The 17th and final broadcast from Tanglewood of A Prairie Home Companion, with Garrison Keillor, was a perfectly entertaining two hour live radio show for the enjoyment of millions of listeners worldwide wrapped in nearly another two hours of singing and storytelling around the Berkshires campfire. Some twenty minutes before airtime, Keillor and duets partner Heather Masse sauntered from the stage in the Koussevitsky Music Shed out onto the lawn, to serenade the massive audience, first with America the Beautiful and then with familiar, wistful songs that everybody loves to sing aloud.
Back on stage he introduced a story that he would flesh out during the broadcast and then return to three and a half hours later while bidding farewell to one of his favorite venues. It was about a trip last week to give a speech in Oslo, and during the broadcast he urges the audience to tell their European friends to come here first – to the Berkshires and towna like Lenox and Stockbridge, so that they can see America at its best. The show is available, whole or in segments, at prairiehome.com.
origin of A Prairie Home Companion
The last stroy he told here, more than an hour after the end of the broadcast, was the true story of how he named the show in remembrance of the Prairie Home Cemetery, founded by Nowegian Lutherans in Moorhead, MN, a gesture that seems to have established a permanent bond between the settlers of the Red River Valley and the characters who would populate Lake Wobegon. Besides a solid hour of impromptu singing with The DiGiallonardo Sisters and Heather Masse, with backing and a few solos from the band – music director Rich Dworsky on keyboards, Jonathan Dresel on drums, bassist Larry Kohut, Richard Kriehn on mandolin and fiddle, guitarist Chris Siebold and guest pianist and long-time Keillor associate Rob Fisher, Keillor also reached out to several front-row patrons, interviewing them to the delight of the audience, and also distributed about twenty copies of The Keillor Reader.
photos from Tanglewood finale of A Prairie Home Companion
Bill Clinton on first and last Tanglewood A Prairie Home Companion shows
We got a kick out of the fact that Bill Clinton made an appearance on this show, just as he had the first A Prairie Home Companion at Tanglewood in 2000, when Tim Russell did an uncanny impersonation of President Clinton reciting Bob Dylan’s Like A Rolling Stone after Keillor had asked him, “How does it feel to be leaving the White House?” One of the funniest bits tonight came in the last segment, with Keillor on the phone telling his father that he was visiting Tanglewood for a few concerts, giving Russell the opportunity to voice the father doing an impersonation of Brian Wilson singing, because he’s heard he’d just performed here. (Our review).

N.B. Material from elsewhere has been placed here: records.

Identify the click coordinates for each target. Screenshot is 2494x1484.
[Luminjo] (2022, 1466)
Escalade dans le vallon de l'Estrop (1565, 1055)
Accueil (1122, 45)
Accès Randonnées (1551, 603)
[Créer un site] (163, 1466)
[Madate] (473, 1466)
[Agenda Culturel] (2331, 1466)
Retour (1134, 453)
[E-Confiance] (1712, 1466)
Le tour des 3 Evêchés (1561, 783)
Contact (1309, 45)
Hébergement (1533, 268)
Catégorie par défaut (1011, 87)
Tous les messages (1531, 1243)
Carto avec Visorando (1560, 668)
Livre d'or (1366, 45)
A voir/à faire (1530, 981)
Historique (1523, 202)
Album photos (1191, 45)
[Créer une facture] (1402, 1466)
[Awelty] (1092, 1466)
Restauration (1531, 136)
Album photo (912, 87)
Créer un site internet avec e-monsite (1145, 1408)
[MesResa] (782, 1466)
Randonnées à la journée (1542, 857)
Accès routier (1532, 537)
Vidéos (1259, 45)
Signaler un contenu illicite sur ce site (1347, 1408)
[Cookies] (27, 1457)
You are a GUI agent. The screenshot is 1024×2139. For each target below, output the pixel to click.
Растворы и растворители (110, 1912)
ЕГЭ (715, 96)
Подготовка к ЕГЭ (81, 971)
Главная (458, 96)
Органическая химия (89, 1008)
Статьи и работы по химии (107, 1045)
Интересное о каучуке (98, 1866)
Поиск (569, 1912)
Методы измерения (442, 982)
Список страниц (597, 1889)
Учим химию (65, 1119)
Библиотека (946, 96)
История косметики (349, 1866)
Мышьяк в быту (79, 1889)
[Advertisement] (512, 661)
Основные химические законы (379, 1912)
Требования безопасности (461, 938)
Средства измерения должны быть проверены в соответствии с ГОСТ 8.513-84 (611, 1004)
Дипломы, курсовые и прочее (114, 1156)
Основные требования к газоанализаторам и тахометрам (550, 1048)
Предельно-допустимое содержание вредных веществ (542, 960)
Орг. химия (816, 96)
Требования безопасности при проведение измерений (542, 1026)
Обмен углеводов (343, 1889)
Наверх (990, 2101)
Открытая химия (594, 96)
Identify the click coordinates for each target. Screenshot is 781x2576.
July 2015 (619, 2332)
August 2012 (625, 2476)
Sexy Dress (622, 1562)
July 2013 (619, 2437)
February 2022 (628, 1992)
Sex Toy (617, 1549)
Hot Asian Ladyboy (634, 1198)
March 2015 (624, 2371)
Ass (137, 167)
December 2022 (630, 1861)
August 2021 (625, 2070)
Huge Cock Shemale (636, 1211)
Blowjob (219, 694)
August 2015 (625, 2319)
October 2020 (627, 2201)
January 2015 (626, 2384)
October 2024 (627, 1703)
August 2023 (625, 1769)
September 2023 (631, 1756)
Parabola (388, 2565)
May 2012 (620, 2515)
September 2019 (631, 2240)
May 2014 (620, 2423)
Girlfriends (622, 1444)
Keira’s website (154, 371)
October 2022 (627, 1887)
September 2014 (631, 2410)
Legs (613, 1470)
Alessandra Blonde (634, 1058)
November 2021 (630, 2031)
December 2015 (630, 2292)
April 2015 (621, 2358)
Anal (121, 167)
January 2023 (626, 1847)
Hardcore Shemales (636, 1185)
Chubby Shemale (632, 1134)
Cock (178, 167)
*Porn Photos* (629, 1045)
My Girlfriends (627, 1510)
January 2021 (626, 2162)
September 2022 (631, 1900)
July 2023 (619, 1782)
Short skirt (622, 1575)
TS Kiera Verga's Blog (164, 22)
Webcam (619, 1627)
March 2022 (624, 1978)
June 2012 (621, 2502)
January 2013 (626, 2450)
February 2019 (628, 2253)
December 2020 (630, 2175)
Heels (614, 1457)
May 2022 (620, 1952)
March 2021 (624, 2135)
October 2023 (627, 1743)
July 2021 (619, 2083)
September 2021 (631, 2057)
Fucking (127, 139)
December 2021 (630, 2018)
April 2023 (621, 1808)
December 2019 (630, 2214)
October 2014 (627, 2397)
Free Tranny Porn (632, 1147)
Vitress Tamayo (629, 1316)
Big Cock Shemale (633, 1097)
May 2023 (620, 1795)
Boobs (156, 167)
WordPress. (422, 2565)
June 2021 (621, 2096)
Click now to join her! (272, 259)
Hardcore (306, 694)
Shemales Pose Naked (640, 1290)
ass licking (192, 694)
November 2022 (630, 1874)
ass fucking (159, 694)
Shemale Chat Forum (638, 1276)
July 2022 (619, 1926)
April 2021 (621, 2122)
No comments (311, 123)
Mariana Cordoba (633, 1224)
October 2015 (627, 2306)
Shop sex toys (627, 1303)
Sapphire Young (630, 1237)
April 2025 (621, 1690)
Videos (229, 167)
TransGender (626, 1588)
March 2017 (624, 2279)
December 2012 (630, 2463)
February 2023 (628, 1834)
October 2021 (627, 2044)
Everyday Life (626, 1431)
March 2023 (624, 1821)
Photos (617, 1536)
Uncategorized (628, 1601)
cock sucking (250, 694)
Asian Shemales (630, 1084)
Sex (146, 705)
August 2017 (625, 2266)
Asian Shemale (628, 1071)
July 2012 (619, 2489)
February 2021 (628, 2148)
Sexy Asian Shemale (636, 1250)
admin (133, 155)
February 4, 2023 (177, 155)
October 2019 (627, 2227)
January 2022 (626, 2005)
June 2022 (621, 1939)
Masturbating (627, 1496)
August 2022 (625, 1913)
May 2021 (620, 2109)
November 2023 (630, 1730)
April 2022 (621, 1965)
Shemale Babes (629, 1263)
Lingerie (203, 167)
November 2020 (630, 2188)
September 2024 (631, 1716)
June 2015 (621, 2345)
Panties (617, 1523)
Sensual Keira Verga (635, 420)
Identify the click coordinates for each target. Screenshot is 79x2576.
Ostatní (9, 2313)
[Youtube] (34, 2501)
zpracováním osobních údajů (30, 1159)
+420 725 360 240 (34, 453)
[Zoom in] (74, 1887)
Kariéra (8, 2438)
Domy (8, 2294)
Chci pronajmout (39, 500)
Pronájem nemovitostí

favorites from A Prairie Home Companion at Tanglewood
We attended every episode of A Prairie Home Companion at Tanglewood except for the one in 2007, when we were drawn instead to the Bob Dylan show at Bethel Woods. Thirty two hours of live broadcast and half again as many hours of after-show fun add up quite a trove of fond memories, such as Steve Martin and the Steep Canyon Rangers performing the Orange Blossom Special after the 2009 show:
More here: summary of A Prairie Home Companion at Tanglewood, 2000 – 2015.
Perhaps the greatest and most endearing spectacle was the appearance on the first show of the Berkshire Highlanders, including their parade through the ailses of the Shed. We’ve also been introduced to many wonderful artists and musical acts during the show’s 42 year history, such as Robin and Linda Williams, as well as the stunning Inga Swearingen, whose Tanglewood appearances included the 2008 show, which also featured U.S. Poet Laureate Donald Hall, with whom we since become acquainted, making 3 visits to his home at Eagle Pond Farm in NH. Hall and his wife Jane Kenyon are featured regularly on The Writer’s Almanac, one of the projects that Mr. Keillor has said he now intends to spend more time on. Good luck with that, Garrison Keillor, and thanks for the memories.